WINNIPEG - Manitoba has a new chief flood forecaster.

Fisaha Unduche (fee-saw-HAW' un-DOO'-chay) was introduced to the media today as the replacement for Philip Mutulu (muh-TOO'-loo), who resigned last summer.

Unduche has 15 years of experience in the Netherlands and Manitoba, and has spent the last five years in the Water Stewardship Department.

His predecessor faced accusations he was caught off guard by severe late-spring flooding along the Assiniboine River, which forced thousands of people from their homes in 2011.

Unduche says the province is using new technology and new weather models to improve forecasting.

He is to release the province's first flood outlook on Friday, but is hinting prospects this year aren't bad.
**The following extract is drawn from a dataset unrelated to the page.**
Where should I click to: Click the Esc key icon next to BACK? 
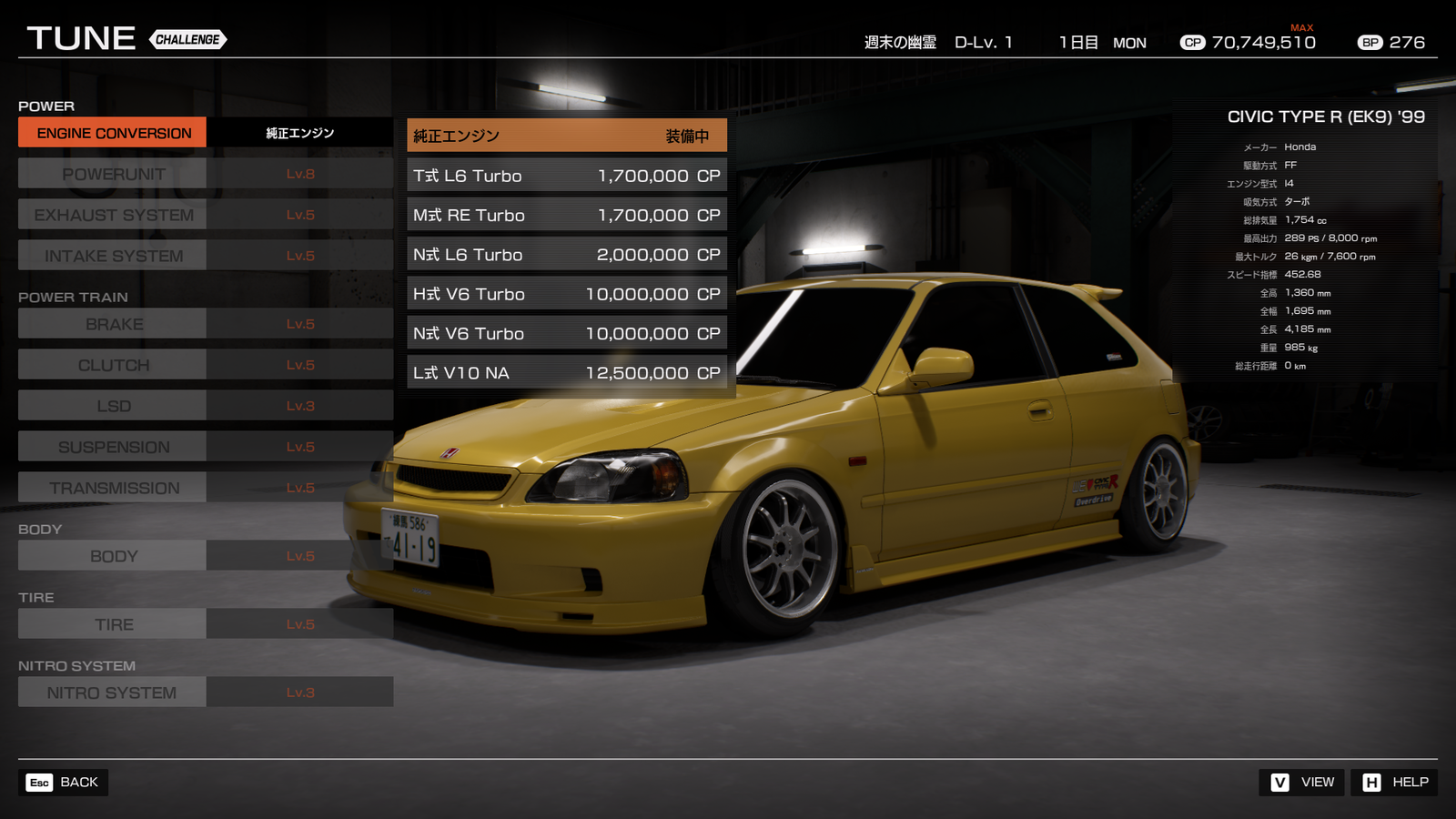(37, 782)
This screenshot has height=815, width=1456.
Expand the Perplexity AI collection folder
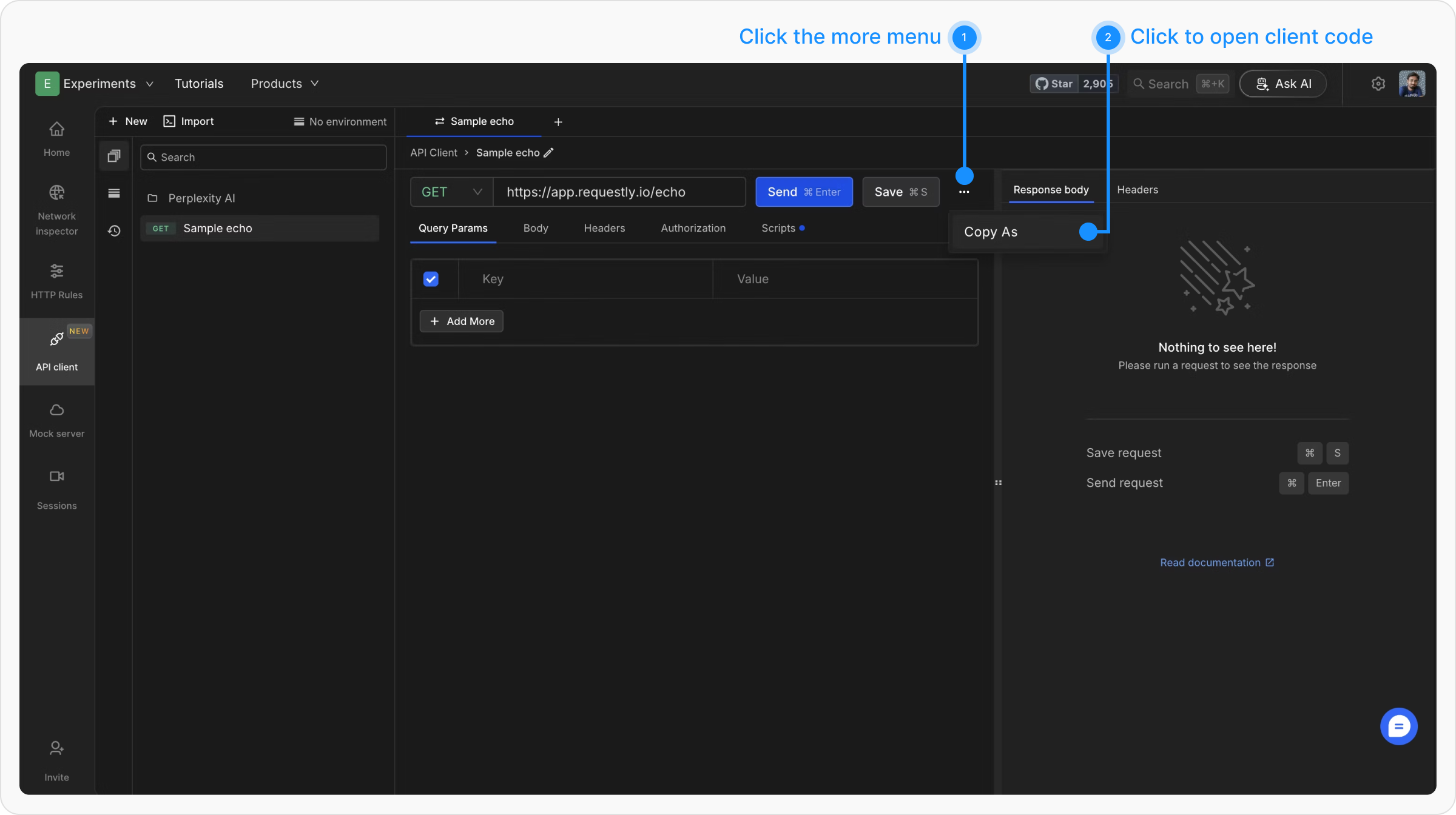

"What we are expecting for this year is normal to below-normal for most parts of Manitoba," he said Monday.

While some areas have seen more snow than usual, the snow does not contain a lot of moisture, Unduche explained. Still, much can change before the melt gets underway.

Unduche added he feels ready for the scrutiny that comes with being the head flood forecaster in a province that sees some type of flooding almost every year.

"When the snow melts and when there is a sudden temperature change, we forecasters are always under pressure ... and I'm sure I'll cope with the future pressure as well."